**Document**
[Start]
So far, this has meant largely white and definitely straight characters in GAC Family programming, raising the important questions: What does it mean to be family friendly? And how are the creators of Christmas and holiday movies working to expand our understanding of family?

Controversy surrounding the GAC Family network was rooted in its origin. In 2019, wedding website Zola.com purchased several commercial spots during the popular Hallmark Channel holiday movie season. The ads featured same-sex couples. However, despite running ads like these on Hallmark since 2017, the 2019 ads were the first to come under fire.

One Million Moms, an advocacy group with possibly only one member, published a highly publicized petition against the commercials. Just 10 days after the new ads began airing, Zola received an email from the Hallmark Channel network saying four of the six spots would be taken off the air due to a violation of the company’s policy on airing “controversial” ads. Later, according to a report from Fast Company, One Million Moms claimed they had spoken with then Crown Media CEO Abbott, who reportedly told the organization that the advertisements had aired in error.

The backlash was swift, from social media users to celebrities to Saturday Night Live. Shortly after, Hallmark reversed its decision and issued an apology. And by early 2020, Abbott had stepped down as CEO, emerging this year with GAC Media’s clear, “family-friendly” programming strategy.

But if family is what you make of it, then so, too, should be our understanding of what makes something family friendly.

Despite the new competition, networks like Lifetime and Hallmark have leaned into more expansive content for viewers. For the Lifetime network, championing diverse and complex representations of family has always been at the forefront of its seasonal “It’s a Wonderful Lifetime” programming.

“Lifetime is a leader in diversity during the holiday season, 100 percent,” the network’s head of programming, Amy Winter, says. Last year, the network released The Christmas Setup, its first Christmas movie featuring two gay cis male romantic leads. “We want everybody to feel like they are welcomed and included, and see themselves in the movies that we offer. Each year, we look to try to expand on that,” Winter says. This year, in addition to numerous films featuring lead actors of various races, the network will premiere its latest LGBTQ-friendly film, Under the Christmas Tree, which features a lesbian romance.

Thankfully, Hallmark is not too far behind. The network debuted its first Christmas movie in 2002, and since then, the network has set the tone for the current-day films. Much like Kleenex or Band-Aid before it, a Hallmark movie is symbolic of a specific type of narrative invented by the brand: one that is warm, bright, nostalgic, and romantic.

But the films’ popularity is not just about the formula; it’s about what the formula represents: togetherness. Deliberately crafting films that are exclusionary goes against the very notion of what makes the films so popular in the first place.
[End]
**Dataset extract**
[Start]
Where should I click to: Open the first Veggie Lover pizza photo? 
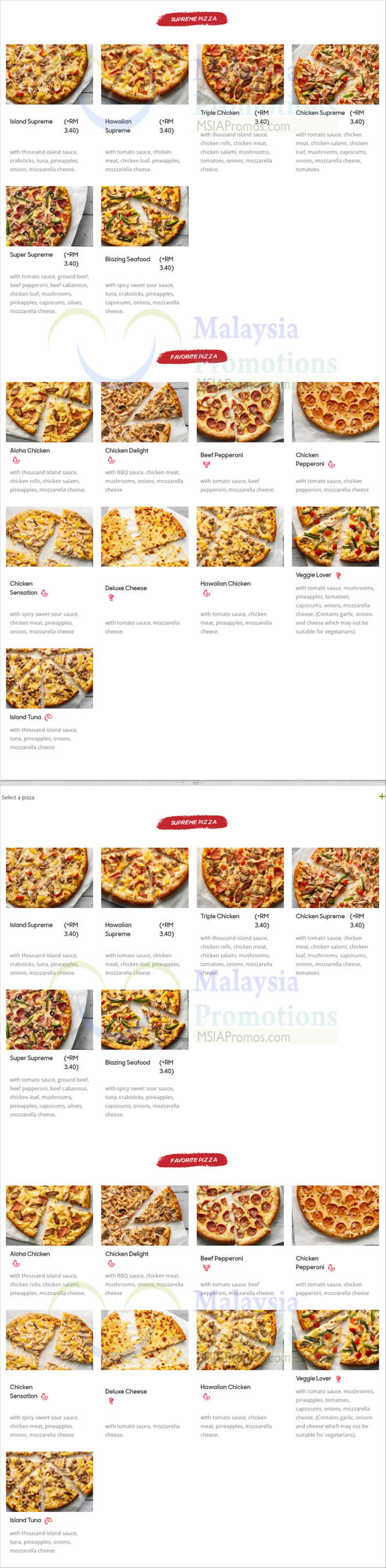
[End]
**Aim of the task**
In the article on holiday movies above, list the four words used to describe the type of narrative that a Hallmark movie symbolizes.

**Right answer**
warm, bright, nostalgic, romantic